— Task brief —
Please return all the records exactly, with nothing left out.
***** Excerpted data
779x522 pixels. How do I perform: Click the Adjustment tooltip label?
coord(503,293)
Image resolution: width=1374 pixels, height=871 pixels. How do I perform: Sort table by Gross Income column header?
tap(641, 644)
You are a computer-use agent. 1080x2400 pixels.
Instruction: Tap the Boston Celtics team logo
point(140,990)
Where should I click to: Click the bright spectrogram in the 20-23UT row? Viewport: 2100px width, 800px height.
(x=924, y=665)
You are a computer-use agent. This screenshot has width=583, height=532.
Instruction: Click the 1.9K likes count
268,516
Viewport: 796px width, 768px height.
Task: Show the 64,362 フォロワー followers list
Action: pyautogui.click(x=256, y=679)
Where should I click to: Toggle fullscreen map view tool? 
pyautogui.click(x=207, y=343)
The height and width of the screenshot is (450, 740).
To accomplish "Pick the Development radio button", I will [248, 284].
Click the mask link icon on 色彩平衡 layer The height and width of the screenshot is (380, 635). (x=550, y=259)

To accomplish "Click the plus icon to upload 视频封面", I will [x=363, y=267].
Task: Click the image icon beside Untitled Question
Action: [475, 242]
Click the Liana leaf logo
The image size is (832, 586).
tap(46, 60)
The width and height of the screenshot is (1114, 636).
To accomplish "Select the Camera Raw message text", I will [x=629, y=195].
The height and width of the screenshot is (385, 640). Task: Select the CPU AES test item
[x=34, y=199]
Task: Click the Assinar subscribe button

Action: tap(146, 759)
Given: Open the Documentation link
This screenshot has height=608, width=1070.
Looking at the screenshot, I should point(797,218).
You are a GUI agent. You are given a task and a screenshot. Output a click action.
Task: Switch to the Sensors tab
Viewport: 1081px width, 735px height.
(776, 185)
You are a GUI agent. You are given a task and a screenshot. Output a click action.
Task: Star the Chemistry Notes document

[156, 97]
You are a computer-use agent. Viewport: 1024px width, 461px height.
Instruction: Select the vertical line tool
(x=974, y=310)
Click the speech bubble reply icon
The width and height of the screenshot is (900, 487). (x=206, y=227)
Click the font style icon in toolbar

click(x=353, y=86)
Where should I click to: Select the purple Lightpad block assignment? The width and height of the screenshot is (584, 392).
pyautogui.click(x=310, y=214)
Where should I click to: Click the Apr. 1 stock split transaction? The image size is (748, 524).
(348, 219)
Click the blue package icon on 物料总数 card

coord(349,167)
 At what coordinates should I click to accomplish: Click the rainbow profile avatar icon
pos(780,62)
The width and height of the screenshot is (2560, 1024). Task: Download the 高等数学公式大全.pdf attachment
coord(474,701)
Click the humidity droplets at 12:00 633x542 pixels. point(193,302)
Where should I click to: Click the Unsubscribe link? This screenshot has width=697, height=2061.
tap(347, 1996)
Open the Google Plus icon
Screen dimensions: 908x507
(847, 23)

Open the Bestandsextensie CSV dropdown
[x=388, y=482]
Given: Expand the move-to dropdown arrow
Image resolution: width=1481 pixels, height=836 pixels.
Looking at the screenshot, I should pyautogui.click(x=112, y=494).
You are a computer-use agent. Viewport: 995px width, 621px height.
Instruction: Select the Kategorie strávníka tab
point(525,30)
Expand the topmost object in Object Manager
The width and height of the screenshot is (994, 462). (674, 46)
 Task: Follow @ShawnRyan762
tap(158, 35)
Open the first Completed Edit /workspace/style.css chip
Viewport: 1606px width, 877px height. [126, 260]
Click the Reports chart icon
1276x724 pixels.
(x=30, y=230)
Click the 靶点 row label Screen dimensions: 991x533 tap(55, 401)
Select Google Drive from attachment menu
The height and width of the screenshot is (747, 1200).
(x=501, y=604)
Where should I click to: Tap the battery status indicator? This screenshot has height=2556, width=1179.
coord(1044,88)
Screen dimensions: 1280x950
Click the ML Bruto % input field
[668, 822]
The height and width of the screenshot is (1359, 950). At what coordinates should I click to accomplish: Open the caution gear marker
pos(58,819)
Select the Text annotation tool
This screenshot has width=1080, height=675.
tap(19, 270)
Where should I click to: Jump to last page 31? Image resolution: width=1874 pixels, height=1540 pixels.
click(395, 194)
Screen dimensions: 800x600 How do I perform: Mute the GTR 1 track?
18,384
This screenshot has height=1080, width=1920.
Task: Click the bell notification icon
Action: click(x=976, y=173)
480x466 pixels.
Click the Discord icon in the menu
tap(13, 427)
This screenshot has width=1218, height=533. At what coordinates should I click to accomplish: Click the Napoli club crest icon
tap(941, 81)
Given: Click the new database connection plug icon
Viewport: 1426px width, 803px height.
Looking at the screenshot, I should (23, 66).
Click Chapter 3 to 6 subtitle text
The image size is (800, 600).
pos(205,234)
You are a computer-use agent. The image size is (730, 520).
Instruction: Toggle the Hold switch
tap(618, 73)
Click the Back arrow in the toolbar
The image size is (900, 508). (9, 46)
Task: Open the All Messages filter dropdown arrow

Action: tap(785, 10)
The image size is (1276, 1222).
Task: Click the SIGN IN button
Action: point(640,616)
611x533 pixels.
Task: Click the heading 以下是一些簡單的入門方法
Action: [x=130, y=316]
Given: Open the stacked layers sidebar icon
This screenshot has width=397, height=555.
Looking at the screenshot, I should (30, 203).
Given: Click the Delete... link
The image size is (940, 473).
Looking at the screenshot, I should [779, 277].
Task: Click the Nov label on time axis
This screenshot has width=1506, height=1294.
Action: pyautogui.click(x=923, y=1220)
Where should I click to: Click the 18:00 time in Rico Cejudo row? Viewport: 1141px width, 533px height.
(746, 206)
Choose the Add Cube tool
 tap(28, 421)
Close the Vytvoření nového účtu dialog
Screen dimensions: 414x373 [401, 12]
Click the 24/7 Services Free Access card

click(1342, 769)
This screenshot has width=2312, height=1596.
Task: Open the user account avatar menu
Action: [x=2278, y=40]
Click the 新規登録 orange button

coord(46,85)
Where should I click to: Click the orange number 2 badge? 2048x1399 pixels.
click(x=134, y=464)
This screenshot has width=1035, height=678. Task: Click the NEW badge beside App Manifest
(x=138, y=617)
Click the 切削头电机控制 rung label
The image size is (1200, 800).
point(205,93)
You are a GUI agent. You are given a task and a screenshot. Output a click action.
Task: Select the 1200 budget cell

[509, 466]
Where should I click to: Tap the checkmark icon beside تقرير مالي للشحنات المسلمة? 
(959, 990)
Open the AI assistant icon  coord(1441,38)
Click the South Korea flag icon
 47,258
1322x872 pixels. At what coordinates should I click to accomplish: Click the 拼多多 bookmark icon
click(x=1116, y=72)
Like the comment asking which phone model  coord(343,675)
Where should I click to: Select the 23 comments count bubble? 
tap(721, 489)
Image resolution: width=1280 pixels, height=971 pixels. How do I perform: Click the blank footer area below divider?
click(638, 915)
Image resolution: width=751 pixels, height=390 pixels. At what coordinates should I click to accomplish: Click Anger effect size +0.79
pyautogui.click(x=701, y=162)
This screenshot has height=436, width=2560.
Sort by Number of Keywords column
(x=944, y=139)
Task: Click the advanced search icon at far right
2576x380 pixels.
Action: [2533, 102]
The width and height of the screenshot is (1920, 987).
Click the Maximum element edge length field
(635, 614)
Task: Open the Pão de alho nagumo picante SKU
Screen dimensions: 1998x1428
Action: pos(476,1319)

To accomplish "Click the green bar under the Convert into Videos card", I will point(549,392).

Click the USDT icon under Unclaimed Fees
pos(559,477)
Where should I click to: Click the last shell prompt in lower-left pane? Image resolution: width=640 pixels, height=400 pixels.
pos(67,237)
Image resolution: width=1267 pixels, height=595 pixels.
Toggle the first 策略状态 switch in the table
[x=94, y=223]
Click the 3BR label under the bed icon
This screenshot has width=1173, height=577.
**********
— Answer to this task —
779x522 pixels. How do I perform: Click the Adjustment tooltip label?
coord(503,293)
Image resolution: width=1374 pixels, height=871 pixels. How do I perform: Sort table by Gross Income column header?
tap(641, 644)
You are a computer-use agent. 1080x2400 pixels.
Instruction: Tap the Boston Celtics team logo
point(140,990)
Where should I click to: Click the bright spectrogram in the 20-23UT row? Viewport: 2100px width, 800px height.
(x=924, y=665)
You are a computer-use agent. This screenshot has width=583, height=532.
Instruction: Click the 1.9K likes count
268,516
Viewport: 796px width, 768px height.
Task: Show the 64,362 フォロワー followers list
Action: pyautogui.click(x=256, y=679)
Where should I click to: Toggle fullscreen map view tool? 
pyautogui.click(x=207, y=343)
The height and width of the screenshot is (450, 740).
To accomplish "Pick the Development radio button", I will [248, 284].
Click the mask link icon on 色彩平衡 layer The height and width of the screenshot is (380, 635). (x=550, y=259)

To accomplish "Click the plus icon to upload 视频封面", I will [x=363, y=267].
Task: Click the image icon beside Untitled Question
Action: [475, 242]
Click the Liana leaf logo
The image size is (832, 586).
tap(46, 60)
The width and height of the screenshot is (1114, 636).
To accomplish "Select the Camera Raw message text", I will [x=629, y=195].
The height and width of the screenshot is (385, 640). Task: Select the CPU AES test item
[x=34, y=199]
Task: Click the Assinar subscribe button

Action: tap(146, 759)
Given: Open the Documentation link
This screenshot has height=608, width=1070.
Looking at the screenshot, I should point(797,218).
You are a GUI agent. You are given a task and a screenshot. Output a click action.
Task: Switch to the Sensors tab
Viewport: 1081px width, 735px height.
(776, 185)
You are a GUI agent. You are given a task and a screenshot. Output a click action.
Task: Star the Chemistry Notes document

[156, 97]
You are a computer-use agent. Viewport: 1024px width, 461px height.
Instruction: Select the vertical line tool
(x=974, y=310)
Click the speech bubble reply icon
The width and height of the screenshot is (900, 487). (x=206, y=227)
Click the font style icon in toolbar

click(x=353, y=86)
Where should I click to: Select the purple Lightpad block assignment? The width and height of the screenshot is (584, 392).
pyautogui.click(x=310, y=214)
Where should I click to: Click the Apr. 1 stock split transaction? The image size is (748, 524).
(348, 219)
Click the blue package icon on 物料总数 card

coord(349,167)
 At what coordinates should I click to accomplish: Click the rainbow profile avatar icon
pos(780,62)
The width and height of the screenshot is (2560, 1024). Task: Download the 高等数学公式大全.pdf attachment
coord(474,701)
Click the humidity droplets at 12:00 633x542 pixels. point(193,302)
Where should I click to: Click the Unsubscribe link? This screenshot has width=697, height=2061.
tap(347, 1996)
Open the Google Plus icon
Screen dimensions: 908x507
(847, 23)

Open the Bestandsextensie CSV dropdown
[x=388, y=482]
Given: Expand the move-to dropdown arrow
Image resolution: width=1481 pixels, height=836 pixels.
Looking at the screenshot, I should pyautogui.click(x=112, y=494).
You are a computer-use agent. Viewport: 995px width, 621px height.
Instruction: Select the Kategorie strávníka tab
point(525,30)
Expand the topmost object in Object Manager
The width and height of the screenshot is (994, 462). (674, 46)
 Task: Follow @ShawnRyan762
tap(158, 35)
Open the first Completed Edit /workspace/style.css chip
Viewport: 1606px width, 877px height. [126, 260]
Click the Reports chart icon
1276x724 pixels.
(x=30, y=230)
Click the 靶点 row label Screen dimensions: 991x533 tap(55, 401)
Select Google Drive from attachment menu
The height and width of the screenshot is (747, 1200).
(x=501, y=604)
Where should I click to: Tap the battery status indicator? This screenshot has height=2556, width=1179.
coord(1044,88)
Screen dimensions: 1280x950
Click the ML Bruto % input field
[668, 822]
The height and width of the screenshot is (1359, 950). At what coordinates should I click to accomplish: Open the caution gear marker
pos(58,819)
Select the Text annotation tool
This screenshot has width=1080, height=675.
tap(19, 270)
Where should I click to: Jump to last page 31? Image resolution: width=1874 pixels, height=1540 pixels.
click(395, 194)
Screen dimensions: 800x600 How do I perform: Mute the GTR 1 track?
18,384
This screenshot has height=1080, width=1920.
Task: Click the bell notification icon
Action: click(x=976, y=173)
480x466 pixels.
Click the Discord icon in the menu
tap(13, 427)
This screenshot has width=1218, height=533. At what coordinates should I click to accomplish: Click the Napoli club crest icon
tap(941, 81)
Given: Click the new database connection plug icon
Viewport: 1426px width, 803px height.
Looking at the screenshot, I should (23, 66).
Click Chapter 3 to 6 subtitle text
The image size is (800, 600).
pos(205,234)
You are a computer-use agent. The image size is (730, 520).
Instruction: Toggle the Hold switch
tap(618, 73)
Click the Back arrow in the toolbar
The image size is (900, 508). (9, 46)
Task: Open the All Messages filter dropdown arrow

Action: tap(785, 10)
The image size is (1276, 1222).
Task: Click the SIGN IN button
Action: point(640,616)
611x533 pixels.
Task: Click the heading 以下是一些簡單的入門方法
Action: [x=130, y=316]
Given: Open the stacked layers sidebar icon
This screenshot has width=397, height=555.
Looking at the screenshot, I should (30, 203).
Given: Click the Delete... link
The image size is (940, 473).
Looking at the screenshot, I should [779, 277].
Task: Click the Nov label on time axis
This screenshot has width=1506, height=1294.
Action: pyautogui.click(x=923, y=1220)
Where should I click to: Click the 18:00 time in Rico Cejudo row? Viewport: 1141px width, 533px height.
(746, 206)
Choose the Add Cube tool
 tap(28, 421)
Close the Vytvoření nového účtu dialog
Screen dimensions: 414x373 [401, 12]
Click the 24/7 Services Free Access card

click(1342, 769)
This screenshot has width=2312, height=1596.
Task: Open the user account avatar menu
Action: [x=2278, y=40]
Click the 新規登録 orange button

coord(46,85)
Where should I click to: Click the orange number 2 badge? 2048x1399 pixels.
click(x=134, y=464)
This screenshot has width=1035, height=678. Task: Click the NEW badge beside App Manifest
(x=138, y=617)
Click the 切削头电机控制 rung label
The image size is (1200, 800).
point(205,93)
You are a GUI agent. You are given a task and a screenshot. Output a click action.
Task: Select the 1200 budget cell

[509, 466]
Where should I click to: Tap the checkmark icon beside تقرير مالي للشحنات المسلمة? 
(959, 990)
Open the AI assistant icon  coord(1441,38)
Click the South Korea flag icon
 47,258
1322x872 pixels. At what coordinates should I click to accomplish: Click the 拼多多 bookmark icon
click(x=1116, y=72)
Like the comment asking which phone model  coord(343,675)
Where should I click to: Select the 23 comments count bubble? 
tap(721, 489)
Image resolution: width=1280 pixels, height=971 pixels. How do I perform: Click the blank footer area below divider?
click(638, 915)
Image resolution: width=751 pixels, height=390 pixels. At what coordinates should I click to accomplish: Click Anger effect size +0.79
pyautogui.click(x=701, y=162)
This screenshot has height=436, width=2560.
Sort by Number of Keywords column
(x=944, y=139)
Task: Click the advanced search icon at far right
2576x380 pixels.
Action: [2533, 102]
The width and height of the screenshot is (1920, 987).
Click the Maximum element edge length field
(635, 614)
Task: Open the Pão de alho nagumo picante SKU
Screen dimensions: 1998x1428
Action: pos(476,1319)

To accomplish "Click the green bar under the Convert into Videos card", I will point(549,392).

Click the USDT icon under Unclaimed Fees
pos(559,477)
Where should I click to: Click the last shell prompt in lower-left pane? Image resolution: width=640 pixels, height=400 pixels.
pos(67,237)
Image resolution: width=1267 pixels, height=595 pixels.
Toggle the first 策略状态 switch in the table
[x=94, y=223]
Click the 3BR label under the bed icon
This screenshot has width=1173, height=577.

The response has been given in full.